Another limitation in the current study is the attempt to investigate autism traits solely within the neurotypical range, and not including participants diagnosed with ASC. On the one hand, we did not examine whether the population was truly neurotypical using diagnostic measures, although only five participants in the sample scored above the AQ clinical cut off [56]. On the other hand, examining autism traits in a sample of individuals seemingly at the neurotypical range limits the interpretability of the findings to the typical range of the autism spectrum. Future studies should examine these effects in a sample of individuals with ASC. Indeed, the effect sizes reported here are small to moderate. If a greater imbalance between EE and CE is associated with a diagnosis, stronger effect sizes can be expected.

The dissociation between EE and CE characterizes a wide range of psychiatric conditions [16, 39,40,41]; therefore, future studies should explore the role of ED in other clinical conditions.
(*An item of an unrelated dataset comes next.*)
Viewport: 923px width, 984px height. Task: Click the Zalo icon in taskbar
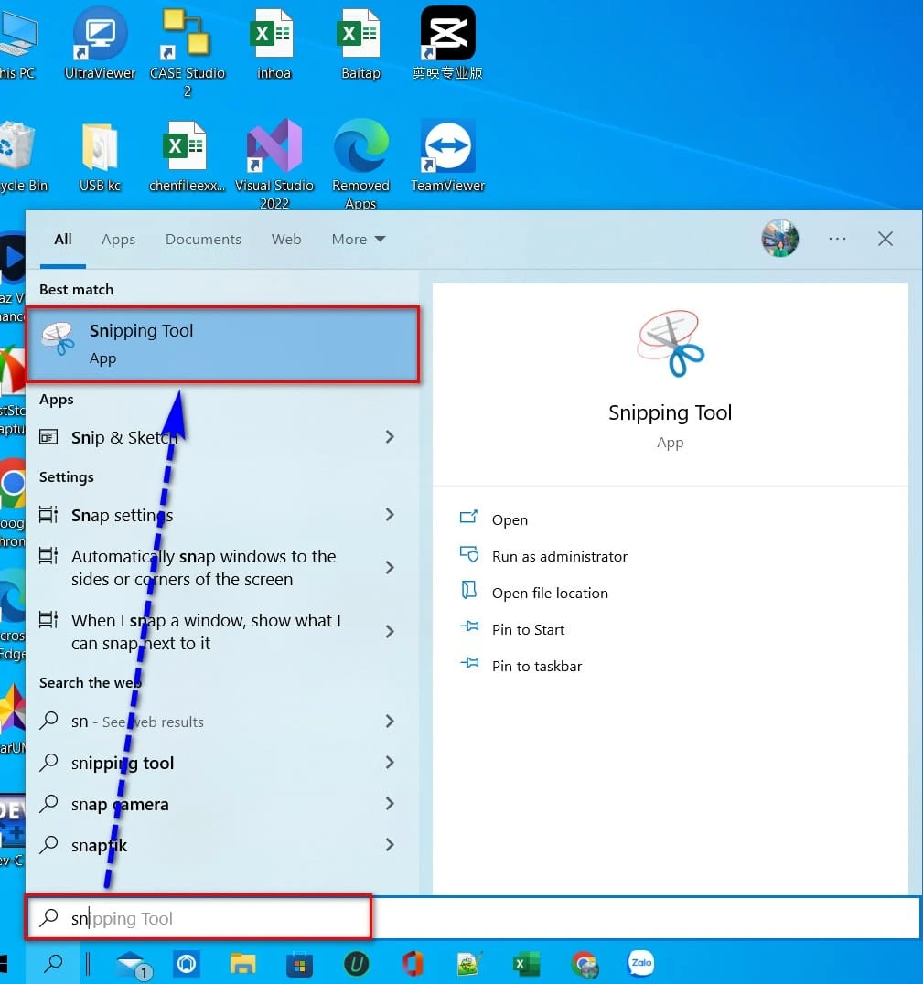pos(640,964)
In this regard, it should also be mentioned that although we suggest ED is related to clinical conditions, the CE-dominant ED group was not characterized by higher autism traits nor alexithymia. However, it did show relatively higher systemizing scores and this finding should be further explored in other clinical traits associated with both higher systemizing and empathy, such as obsessive-compulsive personality disorder [89] and positive symptoms in schizophrenia [90]. Investigating other clinical traits with known empathy deficits such as anti-social personality disorder [16] should also be of interest.
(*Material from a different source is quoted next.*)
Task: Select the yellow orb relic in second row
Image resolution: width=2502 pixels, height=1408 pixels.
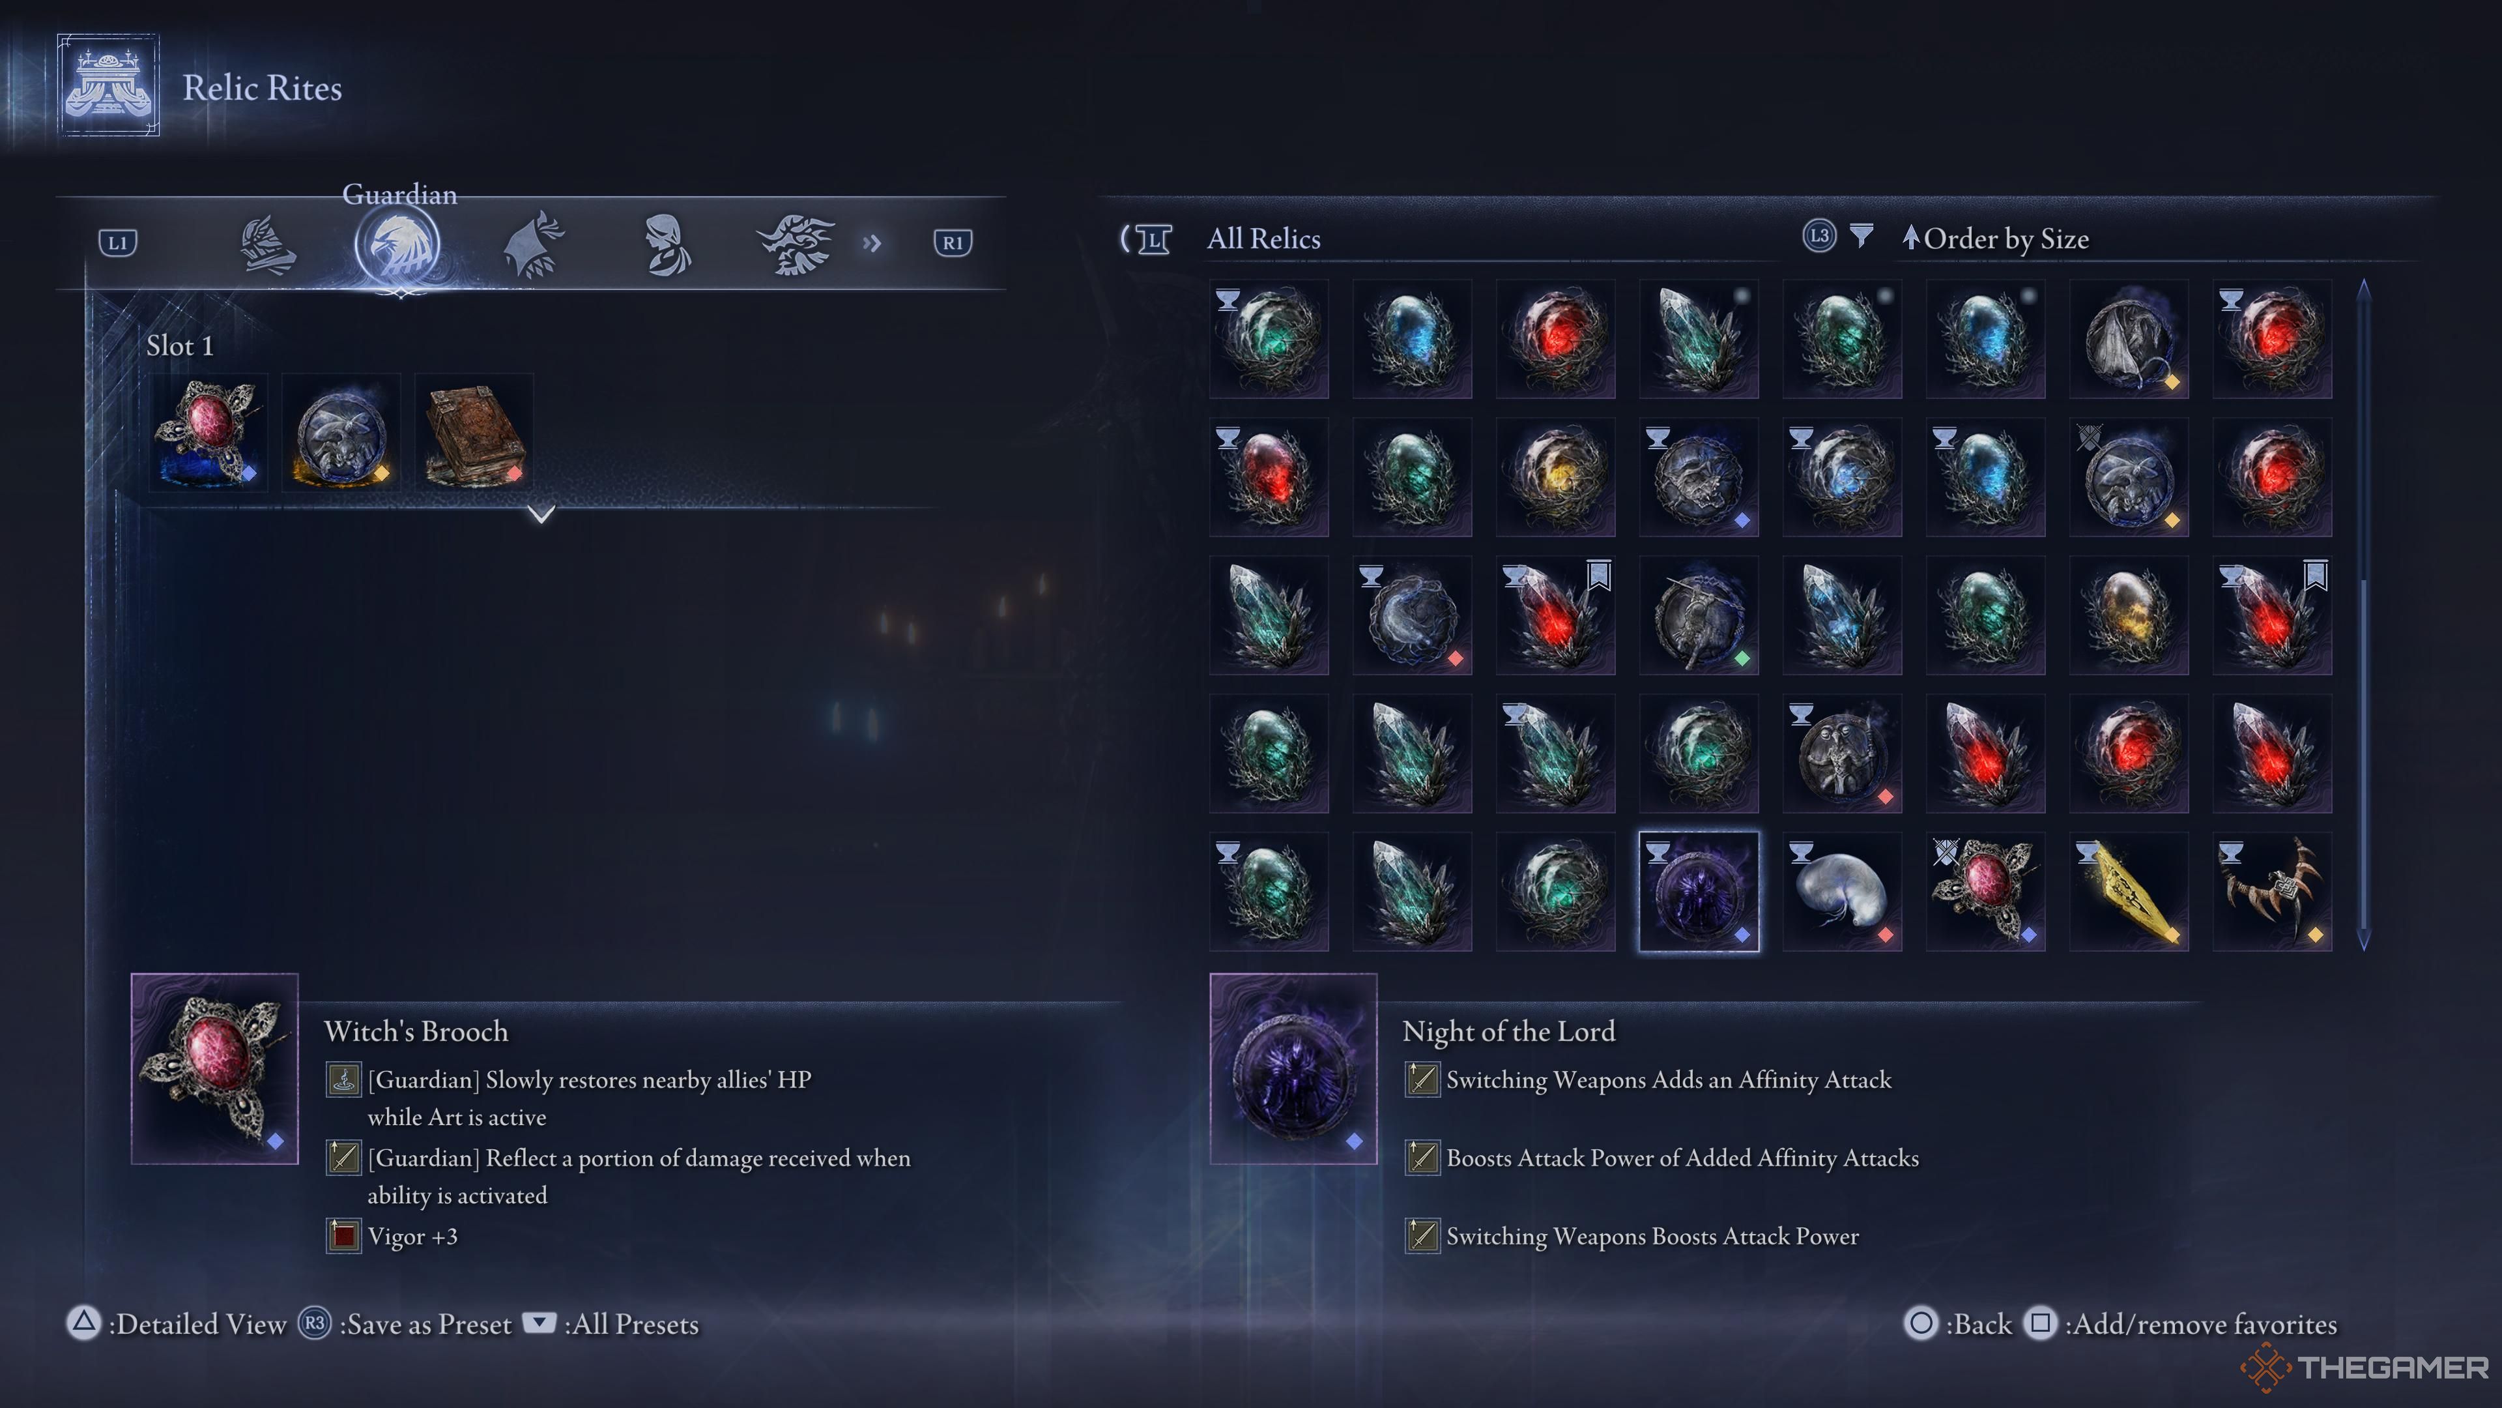Action: tap(1555, 477)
In this study, we showed that the intra-personal imbalance between the emotional and cognitive aspects of empathy offers a very novel way of understanding and measuring empathy as a construct and we predict is likely to be of prognostic value to autism traits in the general population towards early diagnosis and prevention. Our results are robust and were consistent using two different highly validated measures of empathy.

Our study adds to the understanding of the entire autism spectrum and sheds light on its mechanisms and variability in the general population. Based on empirical findings supporting empathic disequilibrium, the findings imply the possibility of novel subgroup classification of ASC based on the imbalance between EE and CE, rather by CE or EE separately, thus bridging the gap on current issues in the literature of ASC.